Think of this - people pay big money to watch two boxers beat each others brains in for hours at a time. Why is that okay but fighting in hockey, something that has been happening since the inception of the sport, is not?

Caps Nut said...

Look up Kermit Washington.

When the NBA was on the same plane as the NHL in the 1970's. It was for the same reason.

CapsChick said...

I think JP said it best when he called fighting the "abortion rights issue" of the NHL - no one agrees and the majority of people fall in the middle.

On that note, here's an interesting discussion of NBA vs.
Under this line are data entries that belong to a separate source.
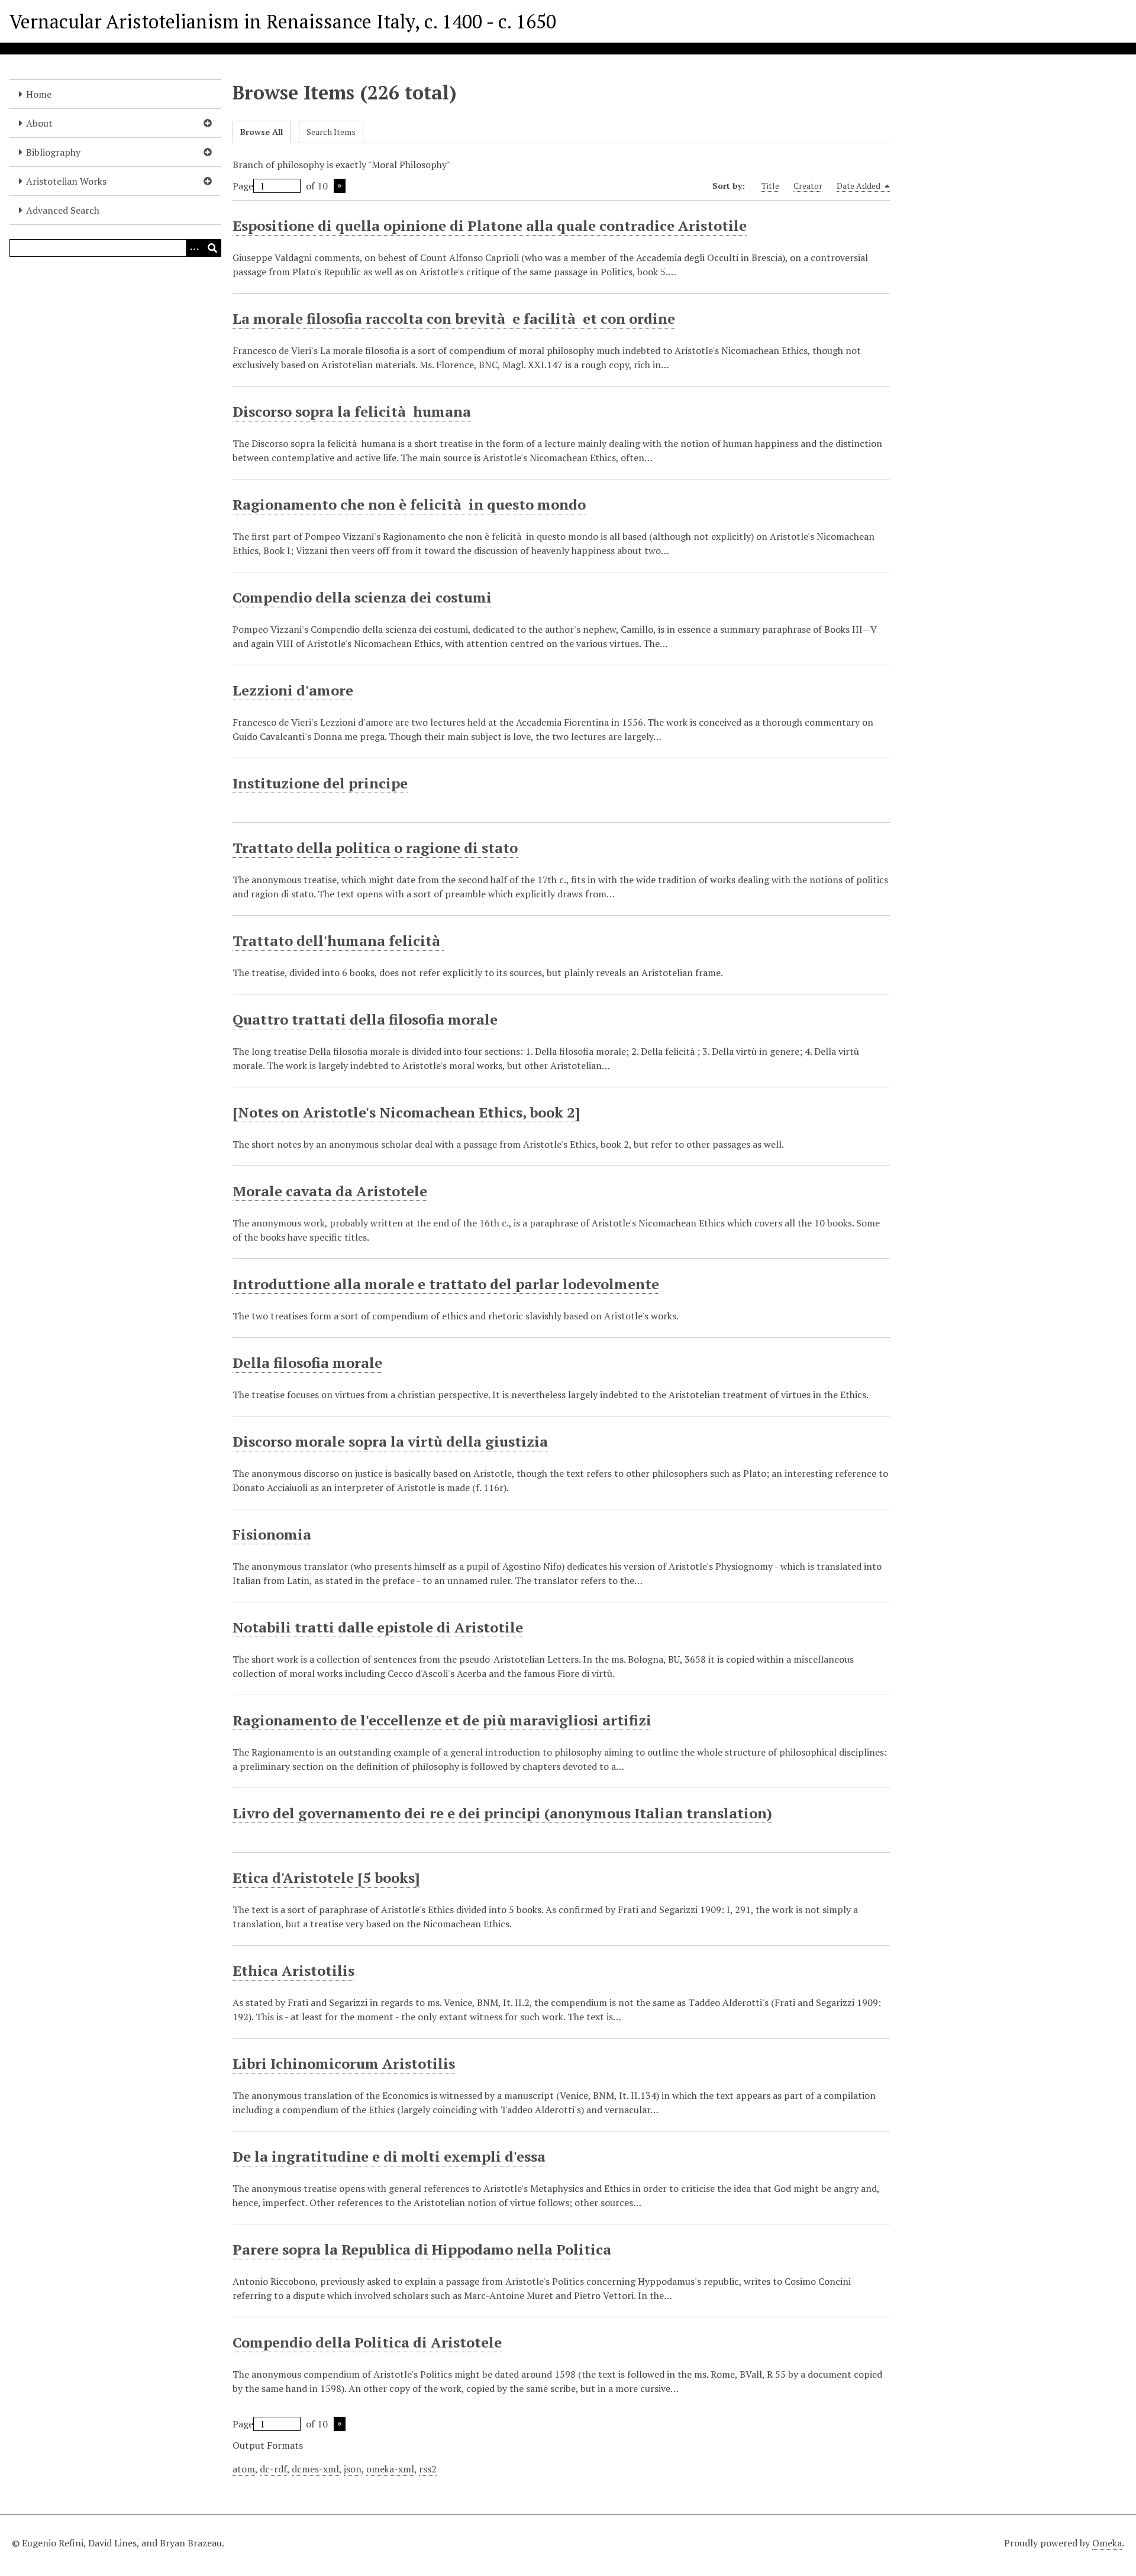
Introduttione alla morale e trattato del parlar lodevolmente (446, 1283)
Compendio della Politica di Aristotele (367, 2342)
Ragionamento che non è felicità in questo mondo (409, 504)
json (353, 2468)
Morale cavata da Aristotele (330, 1190)
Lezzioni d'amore (293, 690)
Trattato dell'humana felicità (338, 940)
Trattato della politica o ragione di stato (375, 847)
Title (770, 185)
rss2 (428, 2468)
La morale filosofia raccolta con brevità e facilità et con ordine (454, 318)
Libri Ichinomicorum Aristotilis (344, 2063)
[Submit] (212, 248)
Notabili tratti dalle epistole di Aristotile (378, 1627)
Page (243, 185)
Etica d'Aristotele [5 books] (326, 1877)
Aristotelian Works (66, 181)
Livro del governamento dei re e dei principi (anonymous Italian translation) (502, 1813)
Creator (807, 185)
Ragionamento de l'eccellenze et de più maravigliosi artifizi (442, 1720)
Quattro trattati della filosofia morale (365, 1019)
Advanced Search (62, 210)
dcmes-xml (315, 2468)
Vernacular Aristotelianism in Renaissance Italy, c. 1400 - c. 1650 (282, 21)
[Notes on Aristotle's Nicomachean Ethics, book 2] (406, 1112)
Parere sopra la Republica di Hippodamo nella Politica (422, 2249)
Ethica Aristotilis (293, 1970)
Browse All (261, 131)
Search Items (331, 131)
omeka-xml (390, 2468)
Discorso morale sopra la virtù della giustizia (390, 1441)
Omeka (1107, 2542)
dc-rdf (273, 2468)
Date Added (859, 185)
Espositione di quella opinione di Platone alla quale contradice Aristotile (490, 225)
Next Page (340, 186)
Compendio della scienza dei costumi (362, 597)
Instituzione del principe (320, 783)
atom (244, 2468)
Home (38, 94)
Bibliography (53, 152)
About (39, 123)
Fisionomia (272, 1534)
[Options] (195, 248)
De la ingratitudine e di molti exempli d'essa (389, 2156)
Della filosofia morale (307, 1362)
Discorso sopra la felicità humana (352, 411)
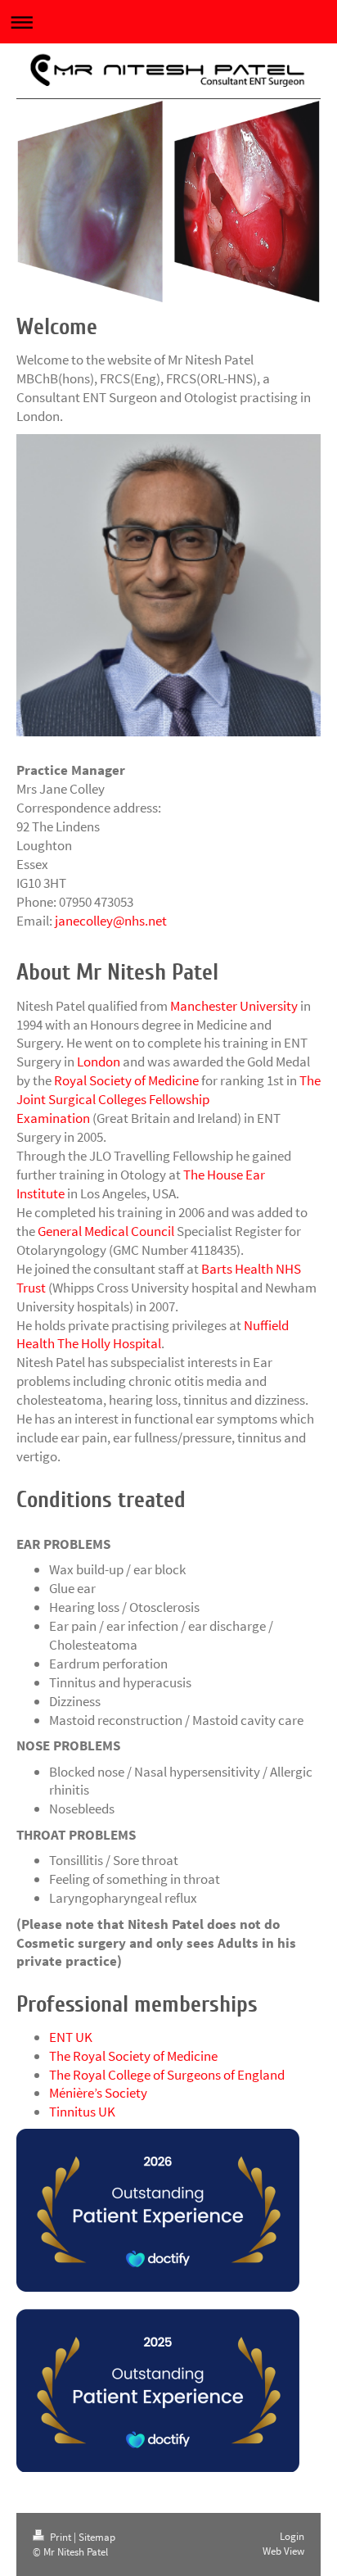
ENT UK (70, 2037)
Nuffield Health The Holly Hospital (152, 1334)
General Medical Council (106, 1231)
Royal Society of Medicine (126, 1080)
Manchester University (234, 1006)
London (98, 1062)
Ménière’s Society (98, 2093)
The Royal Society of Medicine (133, 2056)
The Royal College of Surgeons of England (167, 2075)
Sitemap (97, 2537)
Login (292, 2536)
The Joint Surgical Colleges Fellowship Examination (168, 1099)
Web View (283, 2551)
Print (60, 2537)
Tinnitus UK (82, 2112)
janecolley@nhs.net (111, 921)
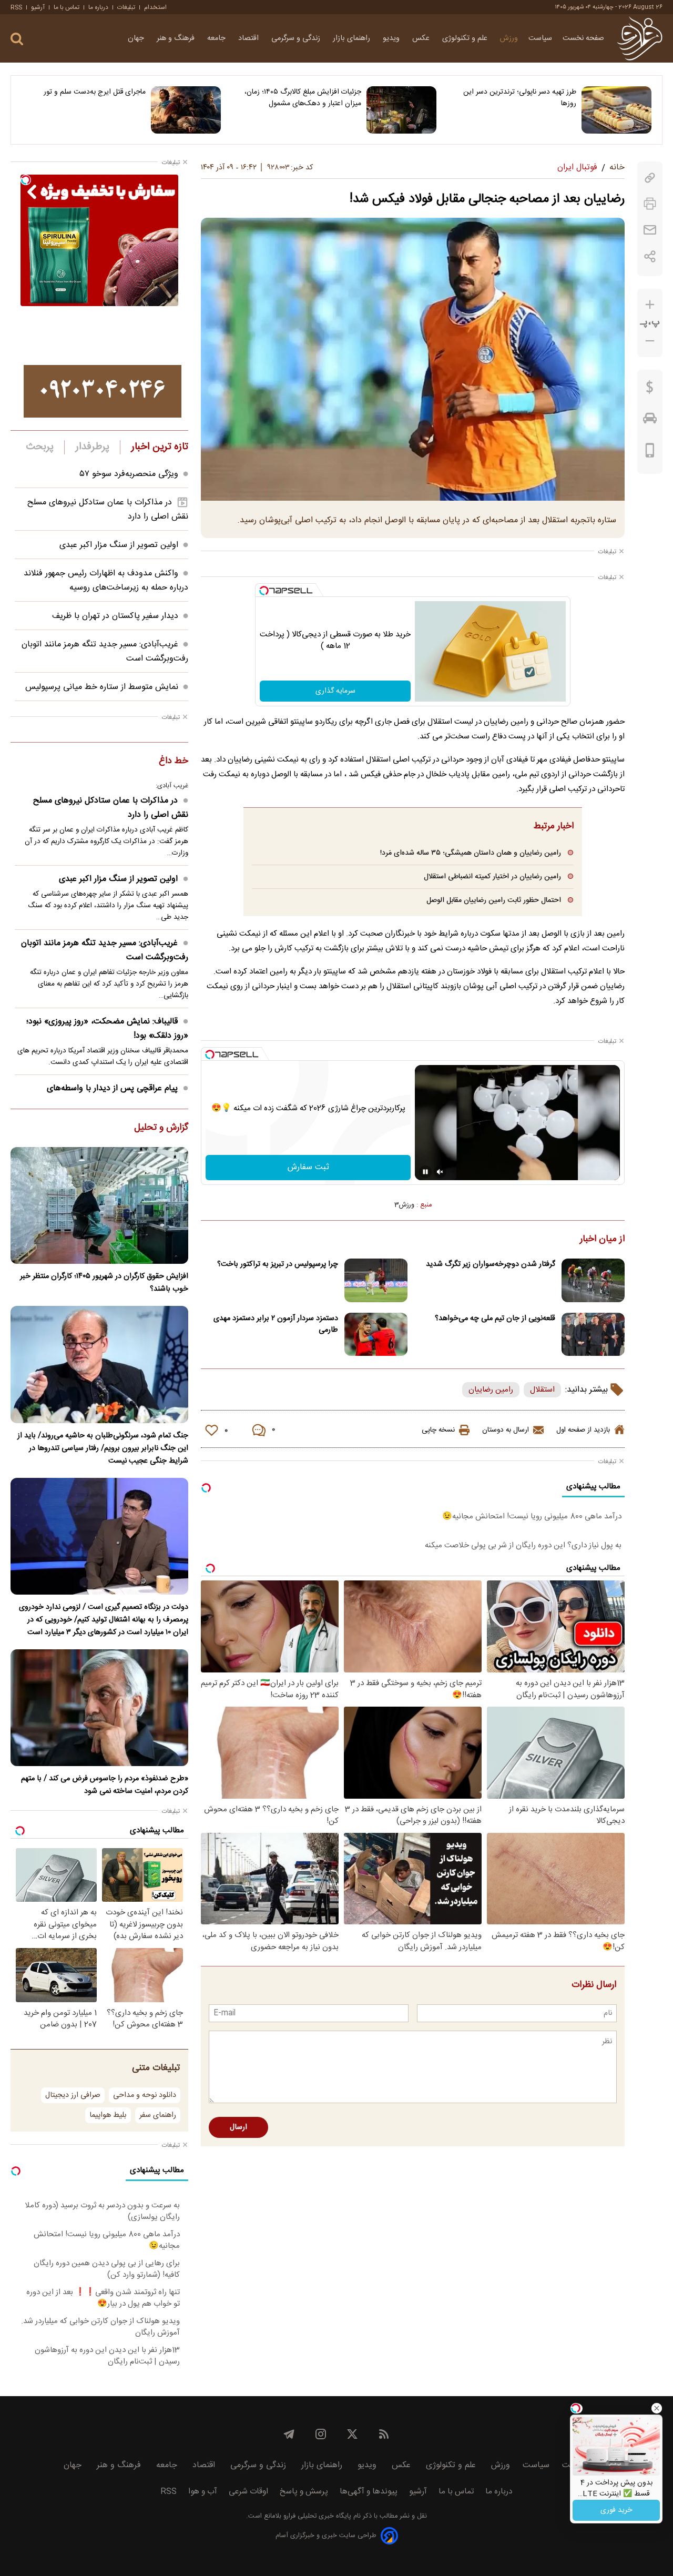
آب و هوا (202, 2491)
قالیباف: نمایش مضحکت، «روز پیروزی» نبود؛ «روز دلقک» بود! (107, 1029)
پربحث (40, 447)
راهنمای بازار (352, 38)
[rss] (384, 2434)
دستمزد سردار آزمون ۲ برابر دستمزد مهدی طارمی (275, 1324)
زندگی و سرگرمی (296, 38)
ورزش (509, 38)
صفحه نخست (583, 38)
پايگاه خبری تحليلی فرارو (316, 2516)
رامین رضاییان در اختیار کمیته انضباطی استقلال (492, 876)
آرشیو (38, 7)
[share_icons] (650, 256)
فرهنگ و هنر (177, 38)
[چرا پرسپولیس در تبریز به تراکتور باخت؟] (375, 1280)
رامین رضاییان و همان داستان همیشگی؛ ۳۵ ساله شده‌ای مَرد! (470, 853)
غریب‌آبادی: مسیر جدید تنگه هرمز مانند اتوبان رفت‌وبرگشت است (104, 950)
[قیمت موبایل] (650, 452)
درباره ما (98, 7)
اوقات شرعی (248, 2491)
NHL (granted, it's based on the modern NBA, not the seemingly more violent NBA of the 1970s, but I think it's still an interesting viewpoint):

http://www.cbc.ca/sports/sportsblog/2007/02/
xxxxx.html

Caps Nut said...

Interesting post. Strip away the usual evasions and red herrings and his entire argument boils down to, "it's "ok" to fight in the NHL because the rules allow it. It is "not ok" to fight in the NBA/NFL/MLB because the rules do not allow it."

That's like saying, "so what I killed a guy? It isn't against the law!"

I can't speak for Canada but the NHL gets a "pass" for its gratitious violence not because it is "white" but because it considered "business as usual" which allows the "unbiased" media to ignore the league except when things get really out of hand.

Furthermore, the NHL has had its share of DUIs and vehicular manslaughter and lets not talk about the pseudoephedrine issues they have.